• TASK TO COMPLETE
Whatever comes before the line containing "This screenshot has height=419, width=650." stays out; transcribe that line and all that follow to the end of the records exactly, with no pictures.

Saved data entries
---------------

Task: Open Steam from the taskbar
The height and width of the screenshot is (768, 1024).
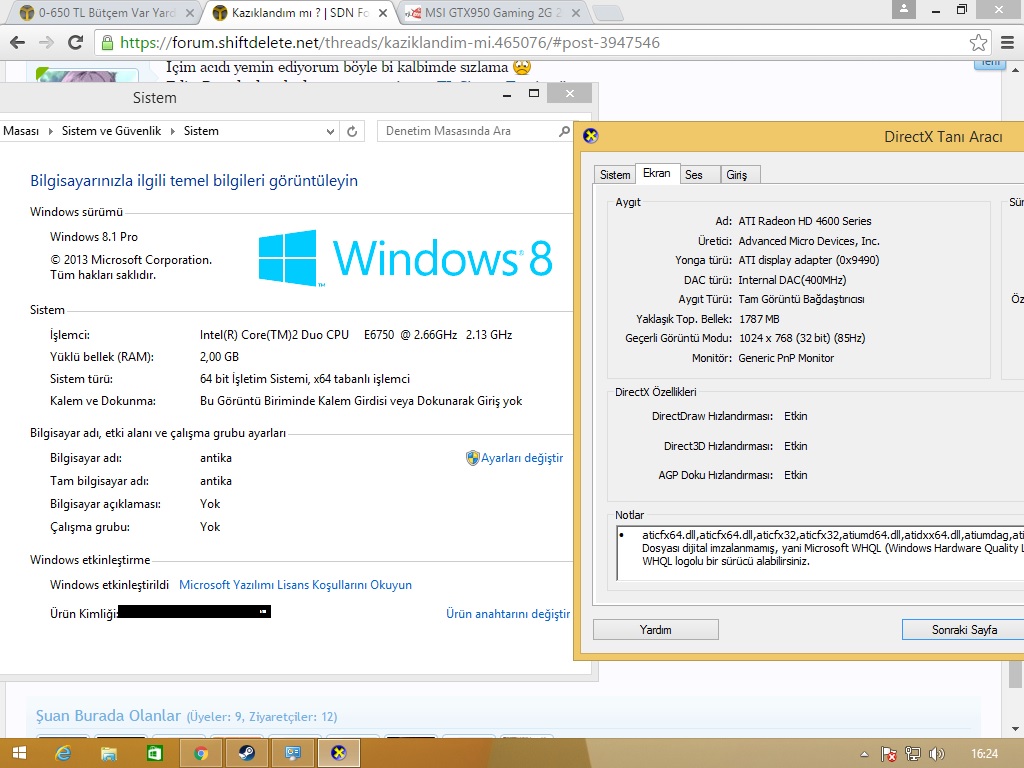Action: (246, 753)
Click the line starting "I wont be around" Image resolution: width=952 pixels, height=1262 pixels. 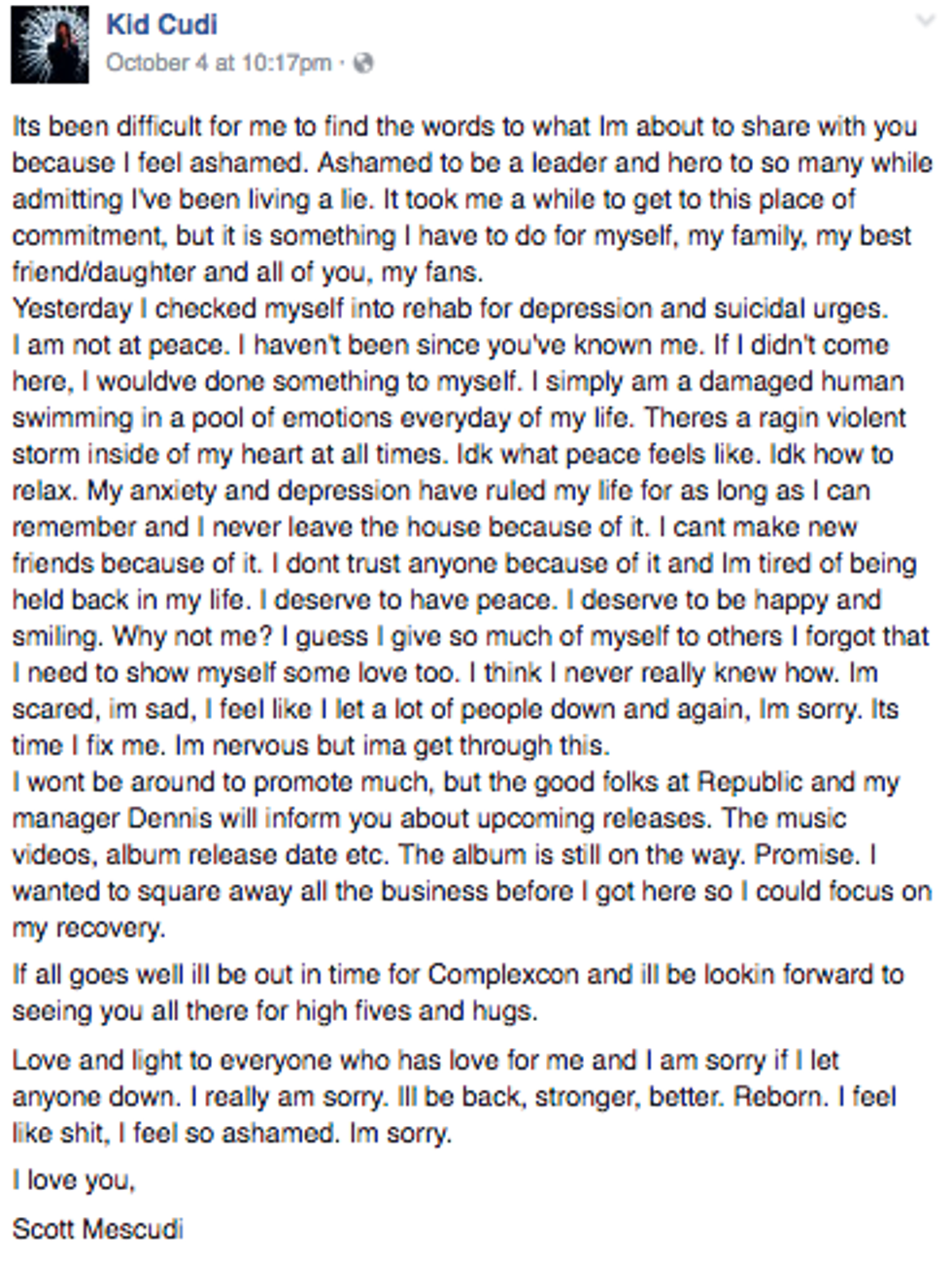(455, 782)
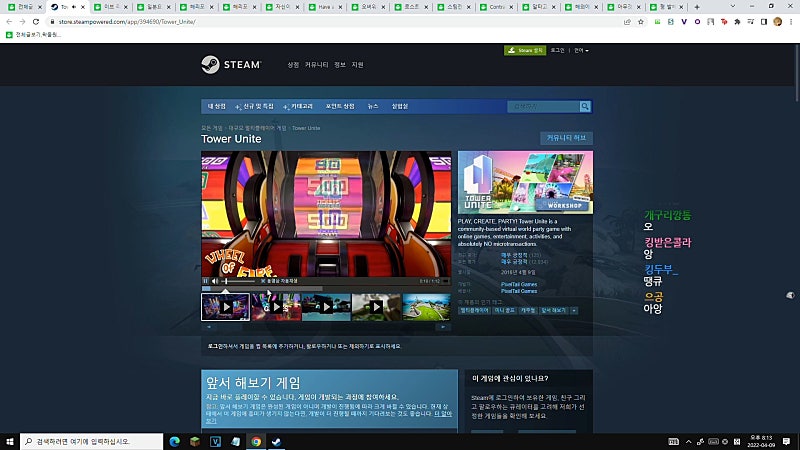Expand the 신규 및 특집 store menu
This screenshot has width=800, height=450.
coord(254,107)
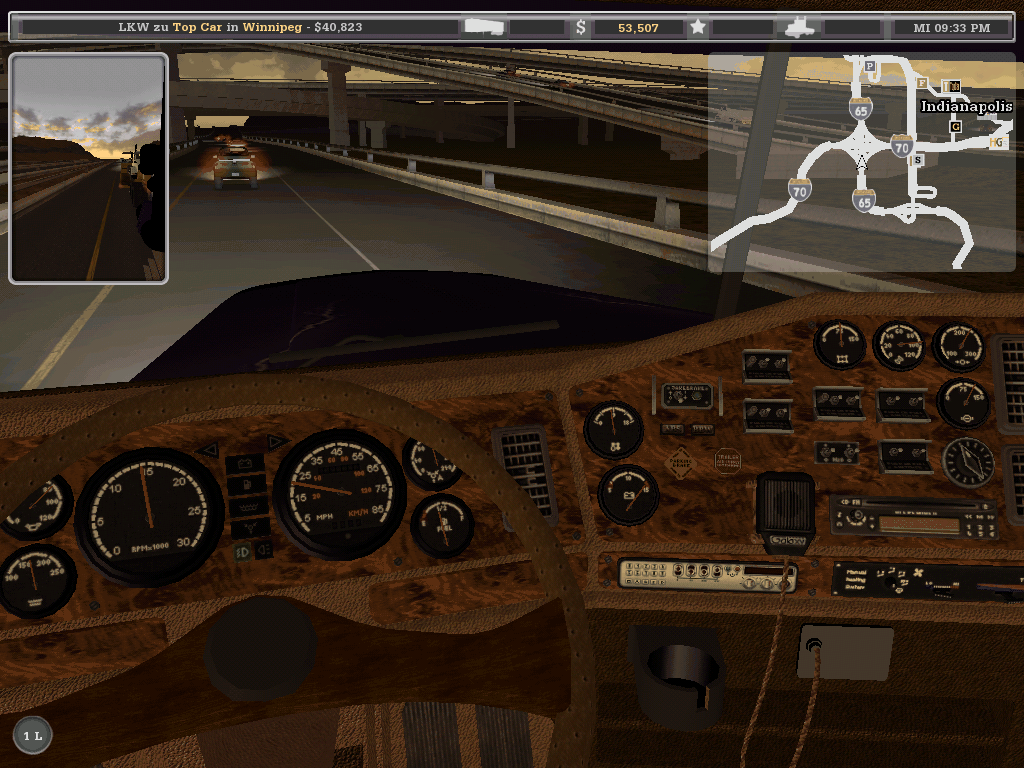
Task: Click the truck icon in top bar
Action: click(x=802, y=27)
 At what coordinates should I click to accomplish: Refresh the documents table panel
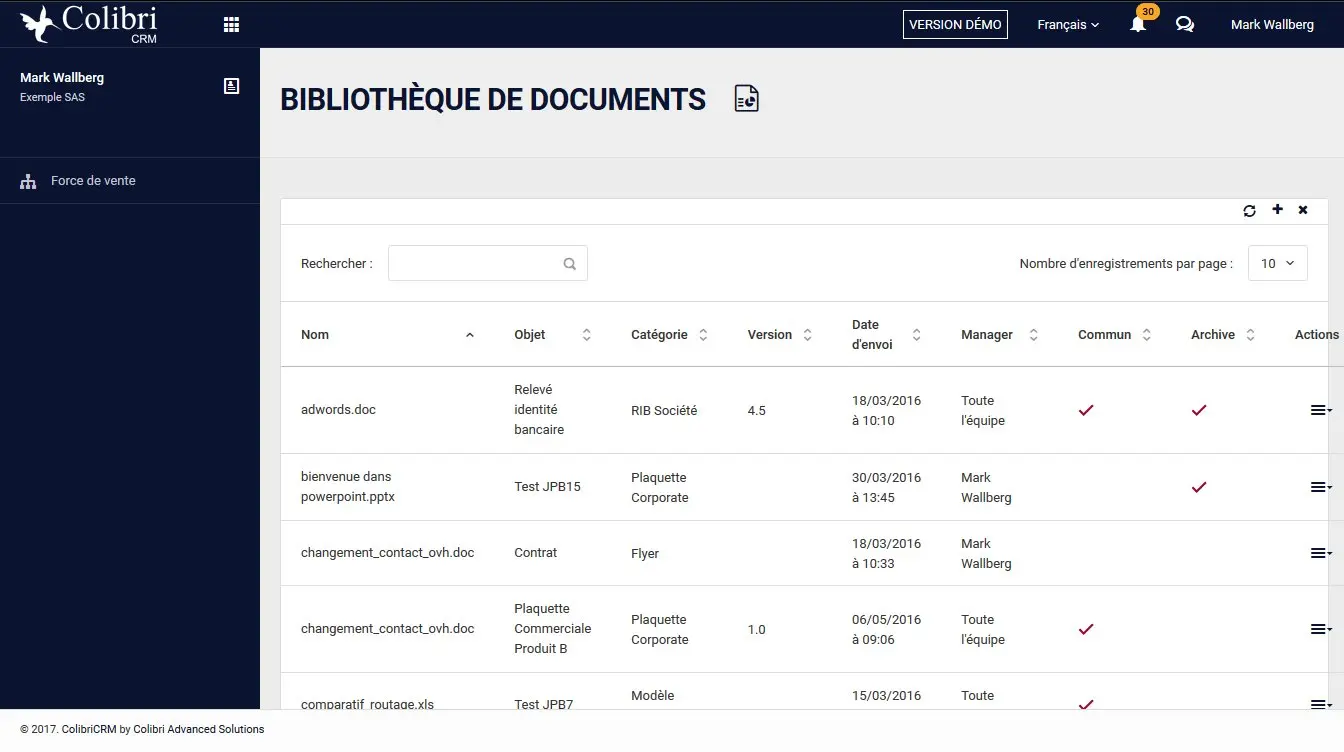(1249, 210)
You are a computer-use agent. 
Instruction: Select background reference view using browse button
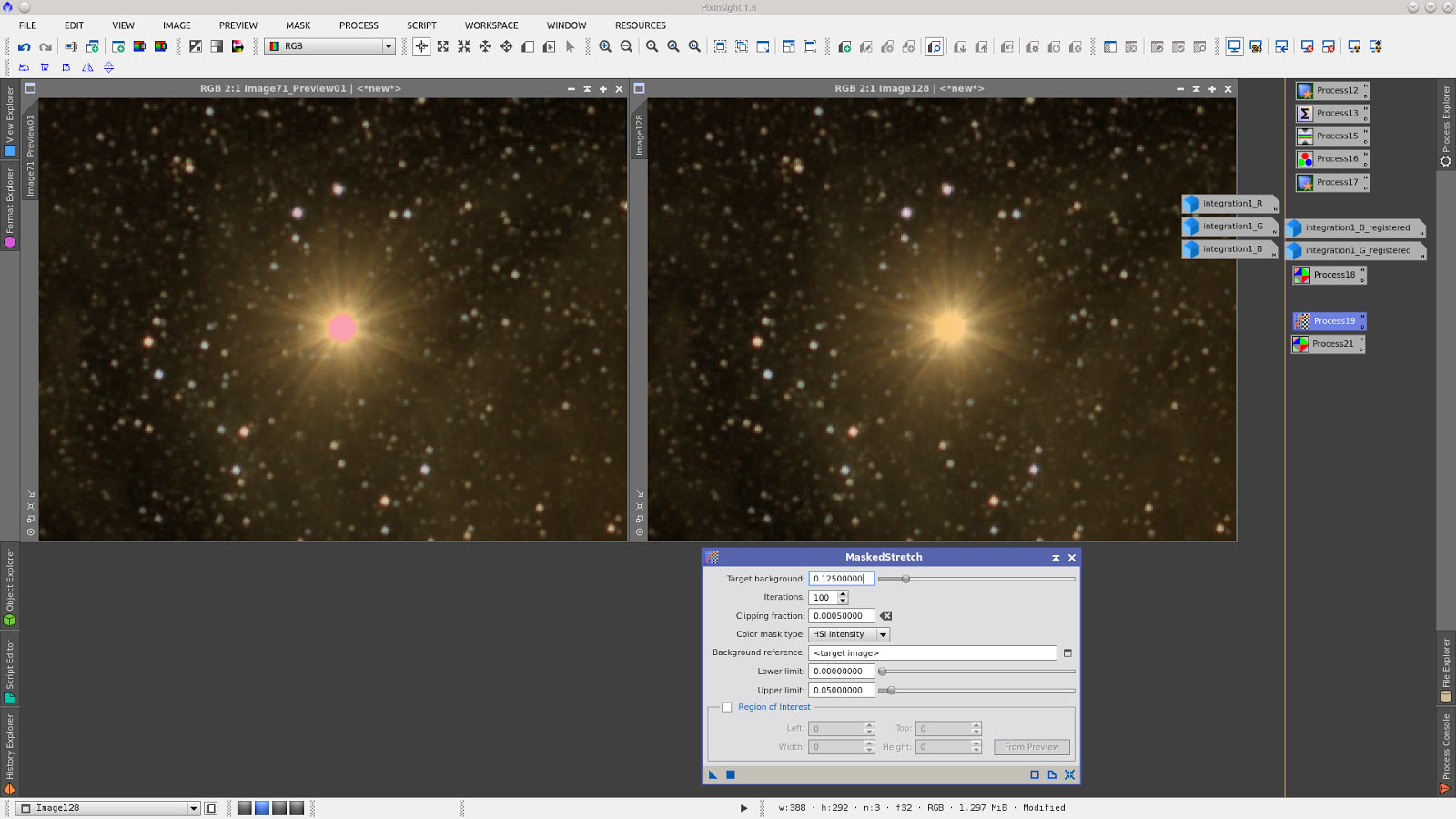[x=1067, y=652]
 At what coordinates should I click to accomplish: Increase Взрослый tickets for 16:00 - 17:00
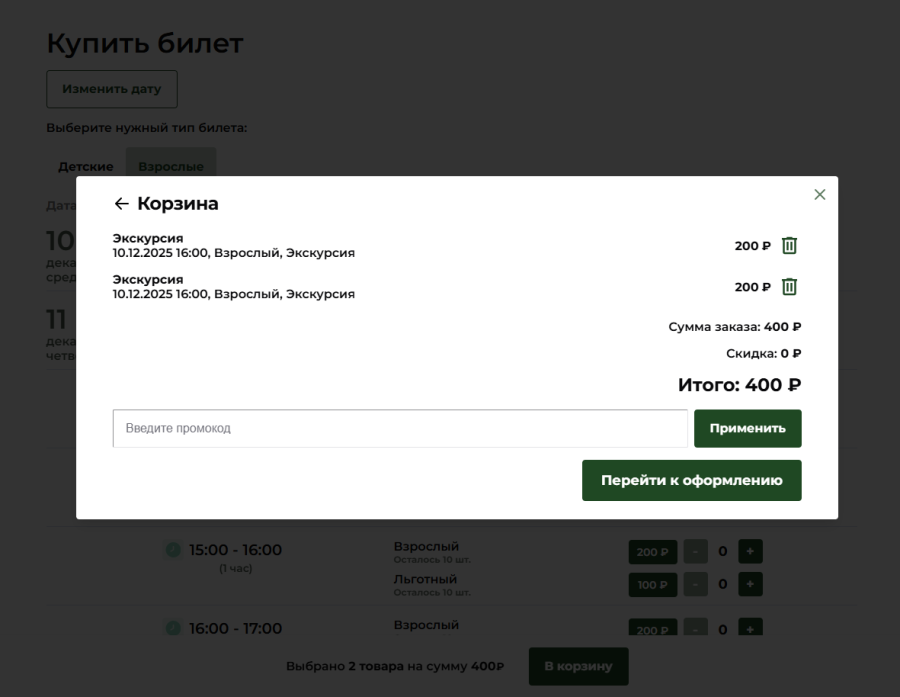[750, 628]
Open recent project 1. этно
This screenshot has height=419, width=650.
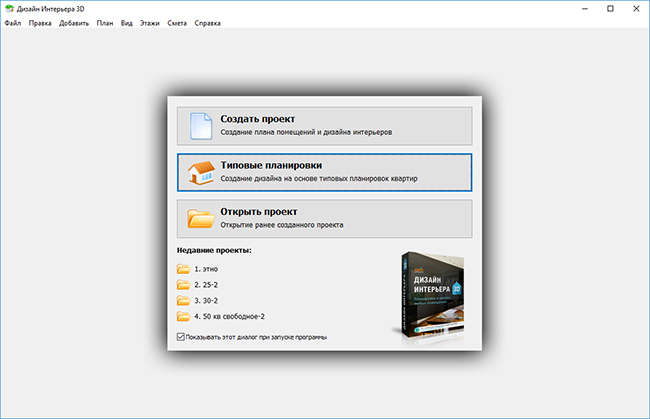(x=206, y=269)
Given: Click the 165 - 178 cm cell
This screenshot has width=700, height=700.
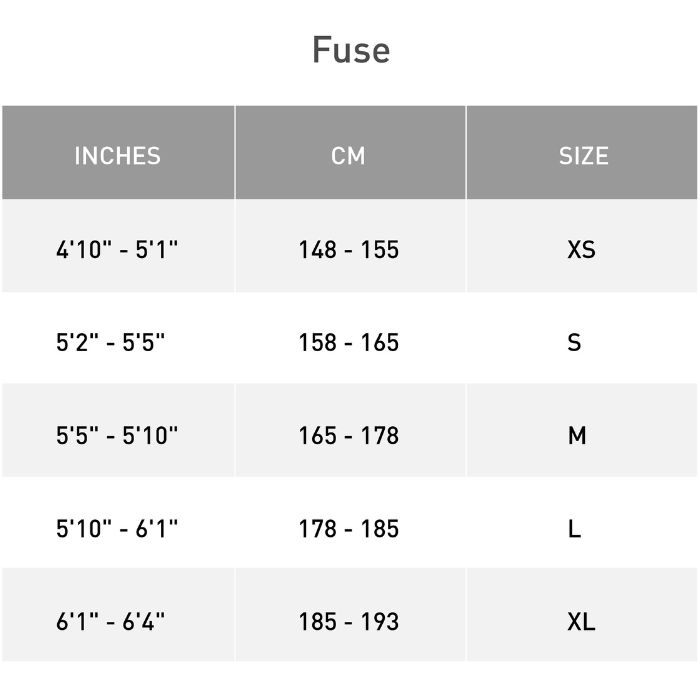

---------------

• SOLUTION TO THIS EXERCISE
This screenshot has height=419, width=650.
(x=206, y=269)
Given: Click the 165 - 178 cm cell
This screenshot has width=700, height=700.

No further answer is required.